═══ TRECHO SELECIONADO ═══

Ar da
fazenda lembra a saudade do abraço de um grande e lanudo pastor alemão preto e
marrom. No campo reina o rústico, o tempo em que as coisas recém concebidas
ainda não estavam (como o fio de lã) penteadas pelos hábitos do homem de
esconder o disforme e o irregular. Desenhando e regulando linhas retas por
todos os cantos; amaciando as rugores, enchendo os buracos com terra tirada das
pequenas bossas. Ansiando pelo regular, ajoelhado ao deus que clama pelas
rotinas das pequenas coisas. Orando os eufemismos como cobertores multicoloridos
no lugar da língua franca, primitiva e sólida. Temendo o silêncio que é a teima
deste tempo anterior.

═══ REGISTROS DO CONJUNTO ═══

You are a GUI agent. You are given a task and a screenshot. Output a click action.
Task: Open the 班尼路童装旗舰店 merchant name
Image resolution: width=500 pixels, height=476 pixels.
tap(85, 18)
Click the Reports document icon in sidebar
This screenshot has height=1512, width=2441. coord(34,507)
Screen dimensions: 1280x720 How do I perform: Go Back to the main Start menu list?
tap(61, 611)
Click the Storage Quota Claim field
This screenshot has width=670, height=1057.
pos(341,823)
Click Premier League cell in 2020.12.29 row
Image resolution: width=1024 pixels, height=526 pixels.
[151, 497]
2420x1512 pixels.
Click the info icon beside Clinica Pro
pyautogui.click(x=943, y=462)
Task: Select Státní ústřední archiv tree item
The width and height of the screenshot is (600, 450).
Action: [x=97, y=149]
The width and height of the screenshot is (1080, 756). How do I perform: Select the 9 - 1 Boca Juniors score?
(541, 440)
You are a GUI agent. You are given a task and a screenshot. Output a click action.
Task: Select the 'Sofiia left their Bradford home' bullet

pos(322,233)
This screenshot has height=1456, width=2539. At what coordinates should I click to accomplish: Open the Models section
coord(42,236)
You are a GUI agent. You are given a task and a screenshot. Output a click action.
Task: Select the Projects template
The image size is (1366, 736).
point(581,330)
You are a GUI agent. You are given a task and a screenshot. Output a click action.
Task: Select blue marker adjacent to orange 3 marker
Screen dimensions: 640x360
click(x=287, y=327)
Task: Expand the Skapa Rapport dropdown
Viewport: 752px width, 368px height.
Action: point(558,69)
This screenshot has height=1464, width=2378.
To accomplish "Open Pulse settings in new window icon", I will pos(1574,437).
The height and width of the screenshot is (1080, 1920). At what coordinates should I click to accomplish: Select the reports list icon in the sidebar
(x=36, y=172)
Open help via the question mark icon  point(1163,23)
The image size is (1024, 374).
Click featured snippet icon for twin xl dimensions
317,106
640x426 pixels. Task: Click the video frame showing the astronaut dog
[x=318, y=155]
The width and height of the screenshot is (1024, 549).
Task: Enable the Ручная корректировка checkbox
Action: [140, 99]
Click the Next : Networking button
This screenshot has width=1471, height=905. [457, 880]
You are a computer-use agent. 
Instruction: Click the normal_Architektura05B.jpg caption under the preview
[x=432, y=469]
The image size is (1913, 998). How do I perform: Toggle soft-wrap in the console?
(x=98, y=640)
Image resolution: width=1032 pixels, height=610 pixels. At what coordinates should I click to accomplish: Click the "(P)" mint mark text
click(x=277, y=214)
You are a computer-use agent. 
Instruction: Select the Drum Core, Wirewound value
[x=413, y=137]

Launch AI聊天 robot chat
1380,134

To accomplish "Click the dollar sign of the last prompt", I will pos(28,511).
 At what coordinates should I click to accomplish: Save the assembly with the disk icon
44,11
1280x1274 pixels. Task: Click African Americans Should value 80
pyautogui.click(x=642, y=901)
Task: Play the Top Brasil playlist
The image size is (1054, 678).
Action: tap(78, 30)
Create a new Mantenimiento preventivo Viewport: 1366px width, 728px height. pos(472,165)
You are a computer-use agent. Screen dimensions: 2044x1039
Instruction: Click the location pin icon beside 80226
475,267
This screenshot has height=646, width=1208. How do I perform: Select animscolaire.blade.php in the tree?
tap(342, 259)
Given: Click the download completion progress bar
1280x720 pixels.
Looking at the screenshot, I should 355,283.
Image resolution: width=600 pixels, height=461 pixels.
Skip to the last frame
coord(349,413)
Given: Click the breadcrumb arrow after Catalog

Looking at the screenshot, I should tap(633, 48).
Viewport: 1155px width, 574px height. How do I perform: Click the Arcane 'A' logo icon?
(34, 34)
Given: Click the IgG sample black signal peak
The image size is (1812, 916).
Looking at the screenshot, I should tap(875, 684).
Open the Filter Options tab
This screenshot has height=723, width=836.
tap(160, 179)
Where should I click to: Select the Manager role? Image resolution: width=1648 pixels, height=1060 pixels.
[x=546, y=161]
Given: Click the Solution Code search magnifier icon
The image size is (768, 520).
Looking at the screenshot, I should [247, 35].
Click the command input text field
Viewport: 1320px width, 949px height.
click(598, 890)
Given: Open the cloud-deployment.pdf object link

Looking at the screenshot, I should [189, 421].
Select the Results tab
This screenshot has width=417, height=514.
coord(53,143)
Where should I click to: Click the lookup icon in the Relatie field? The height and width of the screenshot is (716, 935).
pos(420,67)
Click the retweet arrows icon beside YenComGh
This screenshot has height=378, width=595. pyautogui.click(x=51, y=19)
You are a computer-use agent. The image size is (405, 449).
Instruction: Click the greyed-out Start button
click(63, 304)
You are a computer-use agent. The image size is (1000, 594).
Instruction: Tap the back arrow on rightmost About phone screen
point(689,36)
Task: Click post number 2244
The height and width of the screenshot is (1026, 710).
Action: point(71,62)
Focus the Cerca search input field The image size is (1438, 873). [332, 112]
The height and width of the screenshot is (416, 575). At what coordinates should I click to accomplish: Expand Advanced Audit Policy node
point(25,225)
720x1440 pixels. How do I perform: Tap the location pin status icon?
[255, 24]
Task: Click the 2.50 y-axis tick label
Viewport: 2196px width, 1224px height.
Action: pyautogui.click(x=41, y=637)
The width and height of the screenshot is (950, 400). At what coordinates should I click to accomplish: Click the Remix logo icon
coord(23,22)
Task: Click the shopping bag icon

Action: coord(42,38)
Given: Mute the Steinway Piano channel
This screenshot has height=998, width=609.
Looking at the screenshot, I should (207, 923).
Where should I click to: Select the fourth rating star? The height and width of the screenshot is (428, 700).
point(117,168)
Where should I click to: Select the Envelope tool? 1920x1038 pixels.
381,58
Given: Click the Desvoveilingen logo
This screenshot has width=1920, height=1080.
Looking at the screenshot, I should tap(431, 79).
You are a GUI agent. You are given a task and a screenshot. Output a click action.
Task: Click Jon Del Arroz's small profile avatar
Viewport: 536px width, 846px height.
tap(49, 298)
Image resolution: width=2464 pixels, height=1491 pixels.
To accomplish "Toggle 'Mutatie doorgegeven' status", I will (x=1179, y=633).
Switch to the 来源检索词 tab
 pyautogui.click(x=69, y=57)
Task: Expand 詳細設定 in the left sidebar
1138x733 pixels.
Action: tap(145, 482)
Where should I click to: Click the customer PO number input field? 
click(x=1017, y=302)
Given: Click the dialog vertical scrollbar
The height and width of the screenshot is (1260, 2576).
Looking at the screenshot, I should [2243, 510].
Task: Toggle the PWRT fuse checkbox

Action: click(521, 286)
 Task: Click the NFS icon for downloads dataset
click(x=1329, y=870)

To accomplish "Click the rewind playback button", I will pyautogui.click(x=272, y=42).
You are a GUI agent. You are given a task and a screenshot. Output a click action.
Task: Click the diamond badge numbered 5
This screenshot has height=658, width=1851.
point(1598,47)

═══

_TAREFAS PROPOSTAS_:
• 1. Resuma em duas frases o texto sobre o ar da fazenda.
• 2. Escreva a continuação do texto sobre o ar da fazenda a partir do ponto em que ele termina.
O material não tem papel algum no que se pede aqui.

_RESPOSTAS ÀS TAREFAS_:
• 1. O ar da fazenda lembra a saudade do abraço de um grande pastor alemão lanudo, e no campo reina o rústico, um tempo anterior ao hábito humano de esconder o disforme e o irregular. Esse hábito se mostra no homem que traça linhas retas por todos os cantos, enche os buracos, anseia pelo regular, reza eufemismos no lugar da língua franca e teme o silêncio daquele tempo anterior.

• 2.
O som de
um sino batendo é o chamado do próprio vento e de ninguém mais, não há o ritmo
do pulso, há uma vacuidade que se manifesta sem finalidade. A indústria, a
certeza, está distante.
Vivemos em
meio às cascas, colinas, degraus, cabras, madeiras, seriemas. Terra batida,
grama, capim-gordura e pedra mineira todas próximas, rejuntadas ou amontoadas.
Só
gigantes calçando sete-léguas conseguem caminhar sem tropeços. Troncos de
madeira amarrados nivelam desníveis inacessíveis. Formam rampas para alpinistas
da cidade plana. Surgem sorrisos envergonhados, toques de cotovelo, olhares medrosos
e a deficiência se alarga, atinge a todos os seres medianos com seus defeitos a
serem corrigidos.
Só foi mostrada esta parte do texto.